Will powerful conversations solve state and local budget crises?

What would happen if professional organizers and facilitators of dialogue and deliberation decisively and publicly demonstrated their capacity to help cities and states solve their biggest problem — collapsing budgets — and then broadly promoted that fact?

What’s the crisis? States, cities and towns across the United States are collapsing under mountains of debt. The mortgage crisis crashed property taxes, the primary source of revenue for cities. Cities are cutting off services from education to police to road repair. Comparable crises are hitting state governments, some of whom are selling off public properties, utilities and service institutions, resulting in a major privatization of the commons. Some states and cities are contemplating bankruptcy, thereby scaring off bond investors. See for fascinating and troubling information on all this.

Advocates and practitioners of processes like Study Circles, Future Search, Dynamic Facilitation, Open Space Technology, and many other approaches have proclaimed the power of whole-system conversations, citizen engagement and stakeholder dialogues to solve the problems of communities. Shouldn’t the power of such conversations be seriously considered by every legislature and administration? Shouldn’t the dialogue-and-deliberation approach be in the news as much as problematic solutions like staff layoffs, union-busting, bankruptcy, and increasing elementary school classroom size to 60 students?

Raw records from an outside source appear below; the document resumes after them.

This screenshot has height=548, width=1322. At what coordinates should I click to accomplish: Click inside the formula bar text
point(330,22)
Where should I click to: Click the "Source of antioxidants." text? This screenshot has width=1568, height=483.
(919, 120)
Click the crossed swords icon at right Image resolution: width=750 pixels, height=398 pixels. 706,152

The National Coalition for Dialogue and Deliberation, the International Association for Public Participation, the International Association of Facilitators, and the many networks of practitioners would clearly benefit from greater demand for powerful facilitated conversations. Clearly, the budget crisis is an opportunity of epic proportions. But how might it be engaged?

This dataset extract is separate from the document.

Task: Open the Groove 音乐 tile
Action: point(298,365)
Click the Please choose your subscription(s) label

Market experts know the power of strategically offering free products and services as part of a campaign to increase overall sales. Stores offer weekly specials — so-called “loss leaders” — to entice consumers into the store where they will see, want, and buy full-priced products. Workshop leaders offer free teleseminars to attract potential buyers for their full-priced workshops. Software companies and online providers offer free basic services to a mass audience, some of whom then buy full-featured services. Businesses of all kinds provide pro bono services and donate products to charity not only to do good, but to enhance their image and demonstrate the value of their products and services, thereby increasing demand for their profitable offerings.

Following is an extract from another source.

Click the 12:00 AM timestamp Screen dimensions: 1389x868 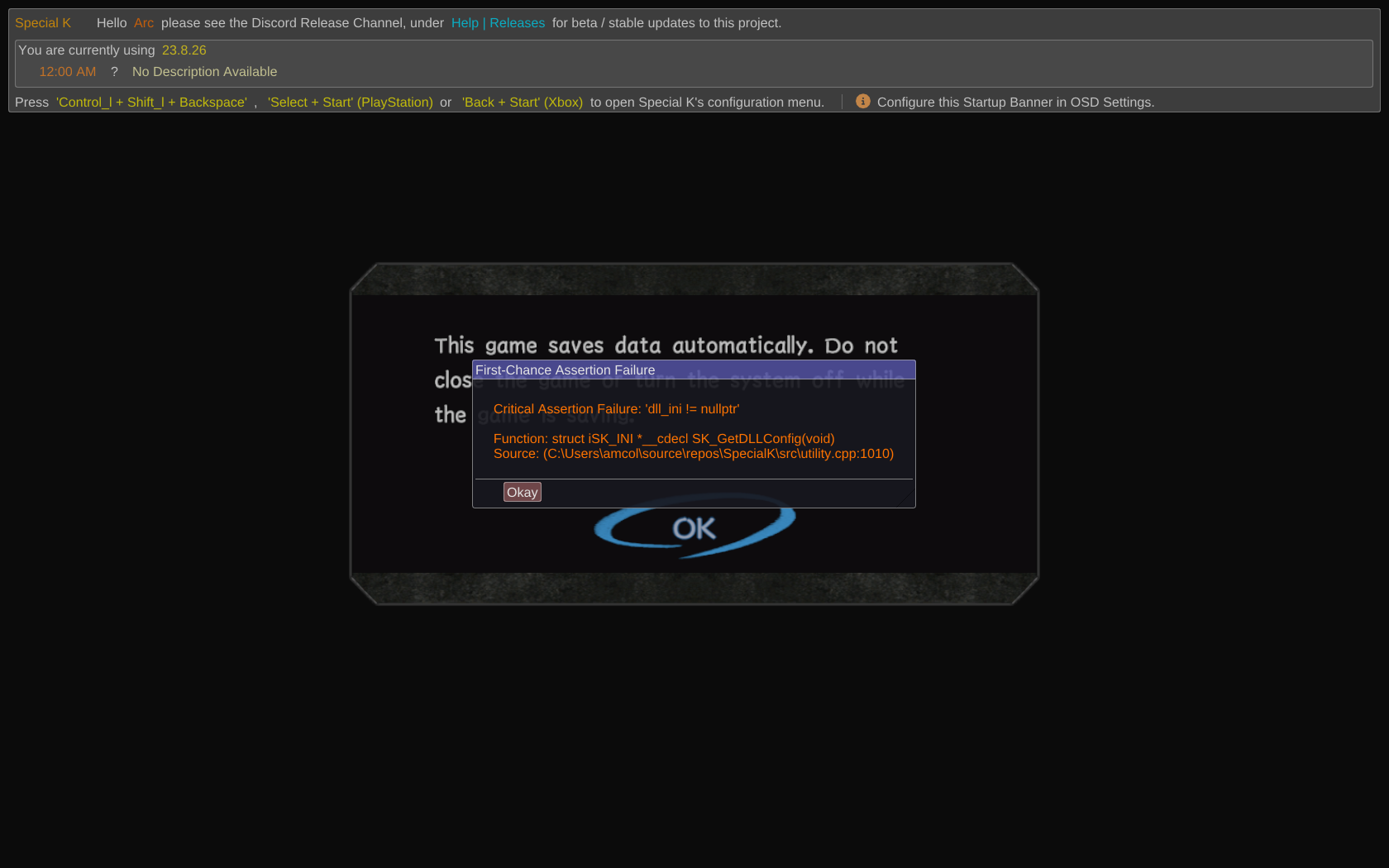67,71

Is it possible that some network, coalition, or organization of dialogue and deliberation professionals would come together to STRATEGICALLY deliver free or heavily discounted services to 5-10 towns, cities or states for well-done, well-studied, well-documented, and well-publicized work on their budget crises? Ideally such an effort would integrate a number of methodologies and approaches like the ones mentioned above, plus some participatory budgeting approaches, in each town. Such an “integrated program” would use each methodology for what it does best and, hopefully, arrange things so results or participants from one process feed into another process in a way that magnifies the value of both. The outcomes of these model projects — including research results, videos, and testimonials from all parties involved — would then be heavily promoted to public officials, citizens, activist organizations and foundations around the country. (I can imagine such a potent collaboration would be very attractive to foundations, especially if the practitioners are offering their services pro bono or for greatly reduced fees.)

As much as I’d like to see an integrated approach done to benefit the whole field, clearly this opportunity could be grabbed by practitioners of a single method, if they dived in and did it in a strategic way, including intelligent use of the results in marketing their services. If we can’t collaborate on this sort of thing, at least we can compete in ways that benefit the whole society!

The purpose would be to make it CRYSTAL CLEAR that powerful conversations offer governments and citizens ways out of the crisis that are both less expensive and less damaging than most of the other solutions currently being pursued. Powerful conversations would probably also increase the health, vitality and capacity of the communities and governments that use them.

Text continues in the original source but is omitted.